Goldman Sachs Research projects that AI agents will account for more than 60% of the software market's economics by 2030, a shift that would redirect the industry's profit pool away from traditional SaaS subscriptions and toward autonomous workflow systems. The bank estimates the application software market could reach $780 billion by that date, growing at a 13% compound annual rate.
The report, led by analyst Gabriela Borges on Goldman's emerging software team, frames AI agents as the next unlock for business productivity. "We believe agents will drive productivity, and software companies will capture a portion of this value," Borges writes, which is the sort of statement that sounds inevitable until you look at what's actually deployed.
Most 'agents' aren't agents
Goldman's own research undercuts the enthusiasm. The team spent six months conducting industry diligence and found that the majority of deployed systems are, in Borges' words, chatbots with basic LLM integrations. Select examples of more advanced AI exist, but these are mostly proof-of-concept projects or tools trained for internal use at software companies. The gap between the 2030 projection and the 2026 reality is enormous.
The industry can't even agree on what "agent" means. Goldman notes that companies use the term loosely, though a consensus is forming around autonomy: agents should be non-deterministic, react to environmental changes, and maintain context across tasks. By that definition, most enterprise AI deployed today doesn't qualify. It's pattern matching and decision assistance, not autonomous task execution.
So why the bullish number?
Goldman's $780 billion figure rests on a specific logic. The team modeled the customer service software market and found it could expand 20% to 45% beyond a no-AI baseline by 2030. They then argue this is actually the conservative scenario, since customer service is a cost center with a fixed number of interactions. Markets tied to revenue generation (sales, marketing, developer tools) have more room to grow. The 20% overall expansion figure is what Goldman calls a "low-end proxy."

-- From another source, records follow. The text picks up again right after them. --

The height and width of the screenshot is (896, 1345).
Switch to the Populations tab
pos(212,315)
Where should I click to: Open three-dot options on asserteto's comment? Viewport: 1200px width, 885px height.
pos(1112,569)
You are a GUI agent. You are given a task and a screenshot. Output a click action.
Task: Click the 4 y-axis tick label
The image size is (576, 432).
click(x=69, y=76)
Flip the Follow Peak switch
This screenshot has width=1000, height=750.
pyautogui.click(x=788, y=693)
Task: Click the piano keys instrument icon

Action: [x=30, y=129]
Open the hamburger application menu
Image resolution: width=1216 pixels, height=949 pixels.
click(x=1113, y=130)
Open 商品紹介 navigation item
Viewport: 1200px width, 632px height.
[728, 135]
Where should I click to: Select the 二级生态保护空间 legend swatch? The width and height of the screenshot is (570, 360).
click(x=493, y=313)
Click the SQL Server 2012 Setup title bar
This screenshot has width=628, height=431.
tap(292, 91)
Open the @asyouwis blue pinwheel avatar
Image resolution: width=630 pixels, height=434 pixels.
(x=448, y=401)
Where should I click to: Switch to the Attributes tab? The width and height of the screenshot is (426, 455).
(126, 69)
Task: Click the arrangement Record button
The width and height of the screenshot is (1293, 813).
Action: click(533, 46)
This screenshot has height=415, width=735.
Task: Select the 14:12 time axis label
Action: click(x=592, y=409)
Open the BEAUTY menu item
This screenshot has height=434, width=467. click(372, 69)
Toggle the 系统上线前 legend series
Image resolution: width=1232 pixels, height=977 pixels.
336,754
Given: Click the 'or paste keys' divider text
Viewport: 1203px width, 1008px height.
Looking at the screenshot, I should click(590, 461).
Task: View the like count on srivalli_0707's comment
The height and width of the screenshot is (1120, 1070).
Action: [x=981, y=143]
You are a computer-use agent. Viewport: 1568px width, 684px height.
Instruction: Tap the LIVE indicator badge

That framing is clever but worth questioning. The estimates come from conversations with industry experts and pricing specialists, not from observed deployments at scale. Goldman is projecting the market size of a product category that barely exists in production. The methodology is value-based and cost-based pricing analysis, which tells you what companies could charge if agents work as advertised. Whether they will is another question entirely.
The timing problem
This report lands in the middle of what traders have dubbed the SaaSpocalypse. Software stocks have been in freefall since late January 2026, with the S&P 500 Software & Services Index dropping roughly 20% year to date. Salesforce, ServiceNow, and Adobe have each shed 25% to 30%. The immediate trigger was Anthropic's launch of Claude Cowork automation tools in early February, but the underlying anxiety runs deeper: if AI agents perform the work, you need fewer humans, and fewer humans means fewer software seats.
Goldman itself seems conflicted. Borges' team argues agents will expand the total software pie. But Goldman strategist Ben Snider has drawn parallels to the newspaper industry's decline in the 2000s, warning that the selloff could be the beginning, not the end. Meanwhile, a separate Goldman economics note from early March found "no meaningful relationship between productivity and AI adoption at the economy-wide level," with meaningful gains limited to software development and customer service.
Borges acknowledges the infrastructure isn't ready. Platform standardization is at least 12 months away, she writes. Developers and customers still face concerns around data integrity, security, and authentication. History suggests application adoption follows platform standardization, not the other way around. Until that platform layer stabilizes, the 60% figure is a forecast about a market that doesn't yet have the plumbing to exist.
Who wins if Goldman is right?
The report contains one observation that feels genuinely important. Companies that wrap workflows in AI agents become, as Borges puts it, the new user interface for knowledge workers. That's a significant claim: the agent layer wouldn't just automate tasks, it would become the primary way people interact with business software. The vendor that owns that interface captures the productivity gains instead of passing them to customers.
This is the real tension. SaaS companies spent two decades building per-seat pricing models. If agents compress seat counts (10 agents doing the work of 100 reps, as SaaStr's Jason Lemkin has argued), existing vendors need to reprice entirely, something Goldman compares to Adobe's painful subscription transition around 2012 to 2014. The bank expects SaaS incumbents to claim a large share of the new agent market, but the transition won't be linear, and AI-native competitors are already showing up.
Goldman's latest podcast episode, recorded March 10, is titled "Can Software Survive AI?" The fact that the bank is even asking that question, months after projecting a $780 billion market, tells you something about how fast sentiment is shifting. The numbers in the Borges report may prove prescient. But right now, they describe a future that's several infrastructure layers and at least one pricing revolution away from reality.